___ Entries shown ___
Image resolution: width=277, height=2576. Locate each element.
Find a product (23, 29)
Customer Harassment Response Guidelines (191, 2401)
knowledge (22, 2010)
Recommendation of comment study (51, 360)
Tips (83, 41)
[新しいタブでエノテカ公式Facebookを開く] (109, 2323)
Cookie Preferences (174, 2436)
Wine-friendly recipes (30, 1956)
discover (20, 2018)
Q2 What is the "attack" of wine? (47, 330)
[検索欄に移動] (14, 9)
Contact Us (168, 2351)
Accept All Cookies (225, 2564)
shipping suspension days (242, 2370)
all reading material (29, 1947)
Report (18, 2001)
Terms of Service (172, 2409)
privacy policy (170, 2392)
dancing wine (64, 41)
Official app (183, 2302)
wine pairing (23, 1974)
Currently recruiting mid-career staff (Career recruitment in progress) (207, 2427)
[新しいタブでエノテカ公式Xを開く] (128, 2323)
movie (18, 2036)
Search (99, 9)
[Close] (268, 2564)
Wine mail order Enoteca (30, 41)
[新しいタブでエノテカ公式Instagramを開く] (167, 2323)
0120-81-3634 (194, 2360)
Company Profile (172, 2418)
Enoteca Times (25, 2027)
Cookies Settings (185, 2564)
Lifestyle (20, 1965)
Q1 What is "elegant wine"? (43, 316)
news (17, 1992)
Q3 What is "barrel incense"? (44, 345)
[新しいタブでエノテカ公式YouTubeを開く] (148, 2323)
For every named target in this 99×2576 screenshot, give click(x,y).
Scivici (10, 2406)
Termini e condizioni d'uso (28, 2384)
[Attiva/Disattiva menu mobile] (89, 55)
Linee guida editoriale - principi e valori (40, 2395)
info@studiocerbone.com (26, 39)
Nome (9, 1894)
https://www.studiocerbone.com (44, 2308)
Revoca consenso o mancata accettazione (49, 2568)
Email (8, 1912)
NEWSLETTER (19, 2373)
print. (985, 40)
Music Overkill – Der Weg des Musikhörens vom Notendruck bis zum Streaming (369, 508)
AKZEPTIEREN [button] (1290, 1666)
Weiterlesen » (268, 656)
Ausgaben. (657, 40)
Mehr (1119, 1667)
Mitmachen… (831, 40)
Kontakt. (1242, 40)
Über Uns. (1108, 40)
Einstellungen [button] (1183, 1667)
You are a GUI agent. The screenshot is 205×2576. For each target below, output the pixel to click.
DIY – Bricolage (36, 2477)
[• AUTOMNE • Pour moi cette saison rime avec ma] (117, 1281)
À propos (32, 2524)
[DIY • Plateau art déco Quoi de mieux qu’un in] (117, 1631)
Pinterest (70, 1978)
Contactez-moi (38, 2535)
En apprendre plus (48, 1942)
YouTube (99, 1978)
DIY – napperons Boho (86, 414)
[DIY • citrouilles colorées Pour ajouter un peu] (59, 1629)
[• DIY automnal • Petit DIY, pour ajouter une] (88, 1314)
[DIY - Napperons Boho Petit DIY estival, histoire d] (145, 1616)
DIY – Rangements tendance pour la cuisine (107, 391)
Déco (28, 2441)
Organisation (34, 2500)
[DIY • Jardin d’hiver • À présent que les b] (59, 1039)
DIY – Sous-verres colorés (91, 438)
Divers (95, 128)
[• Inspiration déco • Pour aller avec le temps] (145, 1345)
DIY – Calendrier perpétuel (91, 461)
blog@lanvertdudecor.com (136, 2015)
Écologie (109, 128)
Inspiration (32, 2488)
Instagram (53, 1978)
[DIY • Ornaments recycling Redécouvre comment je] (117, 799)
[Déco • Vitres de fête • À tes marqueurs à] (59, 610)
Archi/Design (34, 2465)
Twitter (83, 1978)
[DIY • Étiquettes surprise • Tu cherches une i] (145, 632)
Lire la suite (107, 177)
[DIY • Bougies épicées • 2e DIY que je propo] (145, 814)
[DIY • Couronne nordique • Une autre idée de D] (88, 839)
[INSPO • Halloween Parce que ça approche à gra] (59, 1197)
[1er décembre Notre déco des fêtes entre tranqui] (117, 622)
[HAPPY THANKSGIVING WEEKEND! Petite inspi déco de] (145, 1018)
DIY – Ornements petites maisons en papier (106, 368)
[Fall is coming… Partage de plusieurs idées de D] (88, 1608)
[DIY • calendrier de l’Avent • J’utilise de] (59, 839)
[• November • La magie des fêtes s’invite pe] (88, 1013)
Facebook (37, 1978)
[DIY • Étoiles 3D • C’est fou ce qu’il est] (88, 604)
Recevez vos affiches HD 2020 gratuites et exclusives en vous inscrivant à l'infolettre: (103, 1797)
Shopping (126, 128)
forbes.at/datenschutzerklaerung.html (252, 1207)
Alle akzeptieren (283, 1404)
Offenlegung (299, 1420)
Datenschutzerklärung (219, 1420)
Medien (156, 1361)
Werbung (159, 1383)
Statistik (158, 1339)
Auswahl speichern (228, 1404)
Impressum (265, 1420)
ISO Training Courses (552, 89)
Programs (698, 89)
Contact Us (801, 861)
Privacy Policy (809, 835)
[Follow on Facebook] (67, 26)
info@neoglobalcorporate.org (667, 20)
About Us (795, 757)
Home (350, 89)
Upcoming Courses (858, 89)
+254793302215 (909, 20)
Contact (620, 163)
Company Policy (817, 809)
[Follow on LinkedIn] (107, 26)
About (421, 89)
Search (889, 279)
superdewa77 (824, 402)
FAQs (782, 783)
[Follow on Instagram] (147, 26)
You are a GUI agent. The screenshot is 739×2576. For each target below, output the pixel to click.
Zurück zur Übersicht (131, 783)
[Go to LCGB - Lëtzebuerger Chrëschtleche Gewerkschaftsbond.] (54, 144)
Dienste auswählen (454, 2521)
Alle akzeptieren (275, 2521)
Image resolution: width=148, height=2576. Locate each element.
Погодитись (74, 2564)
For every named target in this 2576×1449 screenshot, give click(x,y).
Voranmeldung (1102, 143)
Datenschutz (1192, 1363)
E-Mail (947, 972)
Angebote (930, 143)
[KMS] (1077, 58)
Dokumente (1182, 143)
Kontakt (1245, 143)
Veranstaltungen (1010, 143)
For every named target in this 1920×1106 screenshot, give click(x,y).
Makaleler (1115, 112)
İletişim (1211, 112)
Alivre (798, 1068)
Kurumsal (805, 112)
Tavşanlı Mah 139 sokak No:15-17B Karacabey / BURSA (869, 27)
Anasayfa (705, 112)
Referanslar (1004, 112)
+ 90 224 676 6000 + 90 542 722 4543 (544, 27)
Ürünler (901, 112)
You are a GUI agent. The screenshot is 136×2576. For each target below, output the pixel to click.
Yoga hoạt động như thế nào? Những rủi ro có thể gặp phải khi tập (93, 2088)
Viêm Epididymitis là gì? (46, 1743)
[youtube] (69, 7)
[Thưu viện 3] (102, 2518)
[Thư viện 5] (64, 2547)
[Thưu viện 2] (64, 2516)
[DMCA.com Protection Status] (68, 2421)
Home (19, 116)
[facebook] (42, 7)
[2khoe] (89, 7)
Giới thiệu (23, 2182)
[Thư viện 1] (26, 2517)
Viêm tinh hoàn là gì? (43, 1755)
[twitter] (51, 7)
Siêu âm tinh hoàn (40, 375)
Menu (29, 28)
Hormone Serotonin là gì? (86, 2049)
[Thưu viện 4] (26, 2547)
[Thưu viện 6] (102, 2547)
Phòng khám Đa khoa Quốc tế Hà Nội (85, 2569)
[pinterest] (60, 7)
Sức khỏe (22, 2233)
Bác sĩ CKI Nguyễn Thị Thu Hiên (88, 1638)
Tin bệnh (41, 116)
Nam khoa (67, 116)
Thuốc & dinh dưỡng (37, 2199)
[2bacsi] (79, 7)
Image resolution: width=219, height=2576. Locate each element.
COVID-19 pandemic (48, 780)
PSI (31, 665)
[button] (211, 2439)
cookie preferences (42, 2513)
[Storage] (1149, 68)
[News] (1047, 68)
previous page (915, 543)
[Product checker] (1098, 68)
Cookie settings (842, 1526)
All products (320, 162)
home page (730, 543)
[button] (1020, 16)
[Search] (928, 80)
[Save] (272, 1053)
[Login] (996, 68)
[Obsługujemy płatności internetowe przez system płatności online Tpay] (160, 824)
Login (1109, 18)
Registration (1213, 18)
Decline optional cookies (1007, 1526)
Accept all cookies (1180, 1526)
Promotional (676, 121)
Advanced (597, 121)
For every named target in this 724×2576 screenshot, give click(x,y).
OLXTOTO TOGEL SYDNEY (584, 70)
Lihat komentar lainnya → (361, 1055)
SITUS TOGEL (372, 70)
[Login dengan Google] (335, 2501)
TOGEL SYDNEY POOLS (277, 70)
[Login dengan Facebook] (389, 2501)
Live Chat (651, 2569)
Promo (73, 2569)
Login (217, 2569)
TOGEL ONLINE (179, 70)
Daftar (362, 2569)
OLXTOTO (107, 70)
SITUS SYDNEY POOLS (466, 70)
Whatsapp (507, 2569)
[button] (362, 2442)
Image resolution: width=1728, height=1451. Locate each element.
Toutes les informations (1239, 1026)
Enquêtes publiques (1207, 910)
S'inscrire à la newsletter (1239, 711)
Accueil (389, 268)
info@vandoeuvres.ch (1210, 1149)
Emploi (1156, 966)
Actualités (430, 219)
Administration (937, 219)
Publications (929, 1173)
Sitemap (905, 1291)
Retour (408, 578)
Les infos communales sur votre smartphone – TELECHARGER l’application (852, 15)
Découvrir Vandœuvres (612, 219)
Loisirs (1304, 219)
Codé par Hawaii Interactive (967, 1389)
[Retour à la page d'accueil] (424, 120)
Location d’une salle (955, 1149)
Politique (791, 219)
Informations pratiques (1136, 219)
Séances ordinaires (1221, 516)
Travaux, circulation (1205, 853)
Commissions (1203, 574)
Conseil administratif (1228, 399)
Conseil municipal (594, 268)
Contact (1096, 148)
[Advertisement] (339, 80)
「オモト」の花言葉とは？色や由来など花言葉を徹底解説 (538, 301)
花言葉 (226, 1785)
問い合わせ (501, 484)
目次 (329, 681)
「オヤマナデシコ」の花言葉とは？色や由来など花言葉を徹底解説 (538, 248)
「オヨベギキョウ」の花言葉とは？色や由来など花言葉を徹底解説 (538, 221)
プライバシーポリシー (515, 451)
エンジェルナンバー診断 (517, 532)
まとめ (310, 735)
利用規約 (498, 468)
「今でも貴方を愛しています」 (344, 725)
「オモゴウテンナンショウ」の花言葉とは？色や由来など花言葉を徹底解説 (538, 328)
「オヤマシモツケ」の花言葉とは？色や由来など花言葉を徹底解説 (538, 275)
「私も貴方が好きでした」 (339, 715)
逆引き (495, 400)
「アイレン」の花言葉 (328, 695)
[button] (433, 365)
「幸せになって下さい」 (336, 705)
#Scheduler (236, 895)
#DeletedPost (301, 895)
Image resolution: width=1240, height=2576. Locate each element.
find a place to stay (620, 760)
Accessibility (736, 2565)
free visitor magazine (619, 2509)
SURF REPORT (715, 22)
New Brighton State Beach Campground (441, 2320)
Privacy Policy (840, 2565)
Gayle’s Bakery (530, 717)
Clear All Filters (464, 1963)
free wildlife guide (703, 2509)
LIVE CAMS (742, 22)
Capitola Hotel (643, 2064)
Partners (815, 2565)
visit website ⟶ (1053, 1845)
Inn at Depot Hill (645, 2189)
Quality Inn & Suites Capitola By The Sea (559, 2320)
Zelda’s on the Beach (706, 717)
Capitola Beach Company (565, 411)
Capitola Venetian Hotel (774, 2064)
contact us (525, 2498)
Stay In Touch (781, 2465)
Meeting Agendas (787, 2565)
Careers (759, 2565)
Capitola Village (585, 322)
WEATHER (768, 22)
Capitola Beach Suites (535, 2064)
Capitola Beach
___
**Task brief**
Extract every line containing the string "tinh" from the material.

**Response**
Viêm tinh hoàn là gì? (43, 1755)
Siêu âm tinh hoàn (40, 375)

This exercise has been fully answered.